I did a search on that index for Marlboro and found the one by @GregF for Marlboro Lights
Here is the link to the post in that thread:
http://www.ecigssa.co.za/diy-tobacco-recipes.t25083/page-24#post-479857

I have never DIYed a tobacco myself, but if you want to add something minty to it - maybe try adding spearmint or menthol concentrate to that recipe and see how strong brother wants it. I often add menthol concentrates to my ready made tobacco juices with great results. 

Let us know how it goes. I would also be interested to hear in such a juice when you get it right.
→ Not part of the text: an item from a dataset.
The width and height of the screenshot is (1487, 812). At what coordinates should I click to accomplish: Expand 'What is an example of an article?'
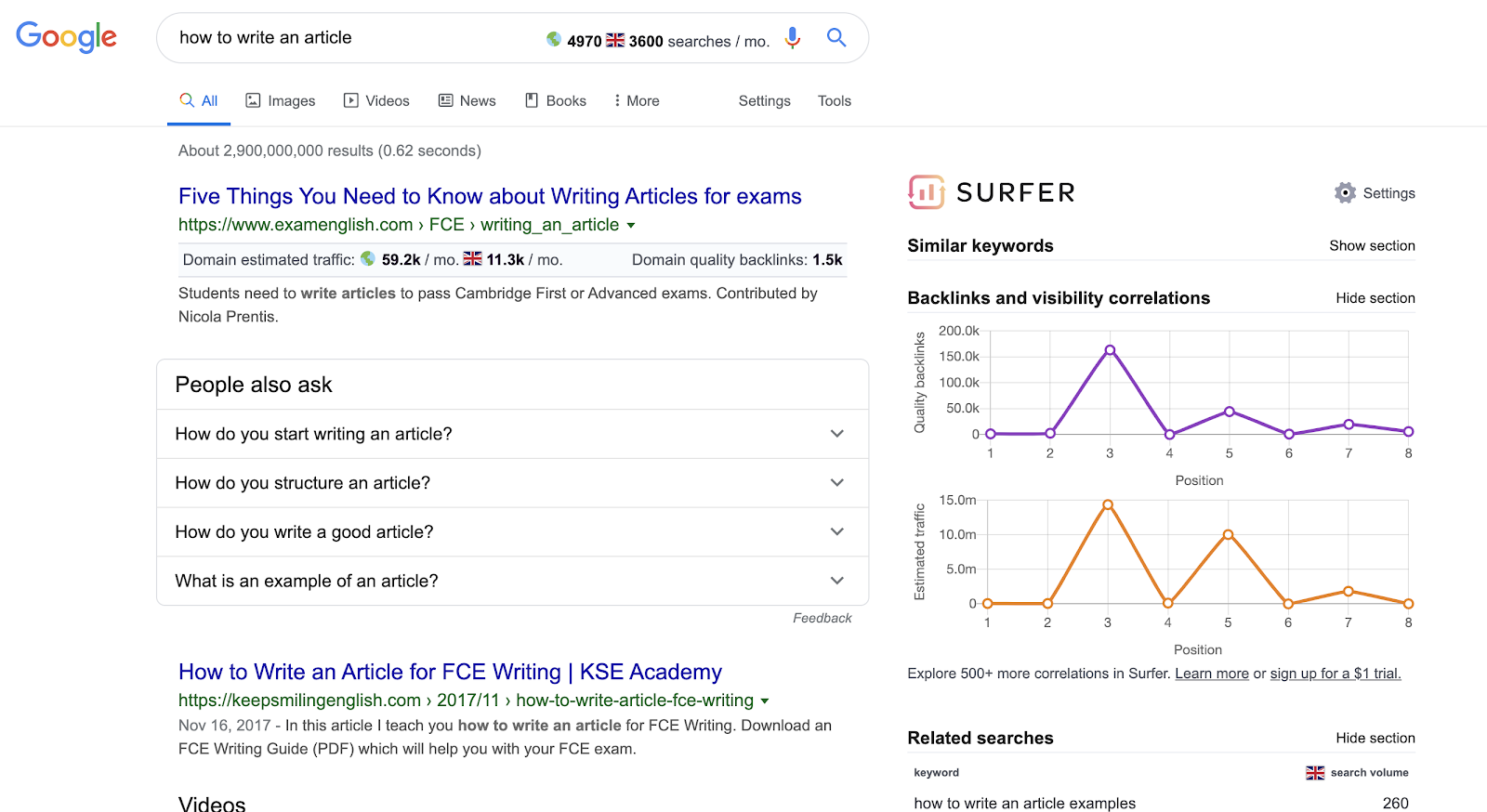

Reactions: Like 4 | Winner 2


----------



## SmokeyJoe

Thanks a mil Silver. Helpful as always

Reactions: Like 2 | Agree 1


----------



## Schnappie

All Day Vapes Gold line of tobacco's has a nice menthol if you dont win with the diy and the pricing is great

Reactions: Like 2 | Informative 1


----------



## Petrus

SmokeyJoe said:


> Hi all
> 
> Im looking for a recipe to imitate Marlboro sigs, the one with that spearmint ball in the filter. My brother wants to quit smoking but will only do so if i can DIY him a liquid that comes close the sigs. I never DIY with tabaco flavors, hence the required advise


@SmokeyJoe like @Silver mentioned, PM @Andre , he is the DIY Tobacco king.

Reactions: Like 1 | Agree 1


----------



## Andre

@SmokeyJoe, the closest I have tasted to a Marlboro is basically HIC's Light American Cig Replacement with a touch more Burley:

FA Cuban Supreme 2.5 %
FA Burley 0.75 %
FA Black Fire 0.5 %
FA Oak 0.5 %

That is the basic Marlboro, not mentholated. I have never tasted those with the spearmint ball, but maybe adding this could be a good start:

FA Artic Menthol 0.5 %
FA Spearming 0.5 %

This will give you a mild menthol with just enough spearmint not to taste like toothpaste. For more cold power one could add FA Polar Blast, starting at 0.5 %.

Reactions: Like 4 | Winner 3


----------



## GregF

Silver said:


> Hi @SmokeyJoe
> 
> Take a look at the DIY Tobacco recipes thread:
> https://www.ecigssa.co.za/diy-tobacco-recipes.t25083/
> (So wonderfully indexed for us on the original post by Andre)
> 
> I did a search on that index for Marlboro and found the one by @GregF for Marlboro Lights
> Here is the link to the post in that thread:
> http://www.ecigssa.co.za/diy-tobacco-recipes.t25083/page-24#post-479857
> 
> I have never DIYed a tobacco myself, but if you want to add something minty to it - maybe try adding spearmint or menthol concentrate to that recipe and see how strong brother wants it. I often add menthol concentrates to my ready made tobacco juices with great results.
> 
> Let us know how it goes. I would also be interested to hear in such a juice when you get it right.



That recipe is not bad but it is a bit more spicy than the one @Andre mentioned.
I would start with the one @Andre listed and move on from that if you want.
@SmokeyJoe remember, the device will play a big part in how he perceives it.

[edit] I think @incredible_hullk can vouch for HIC's light American Cig. His daughter thought he was smoking again.

Reactions: Like 2


----------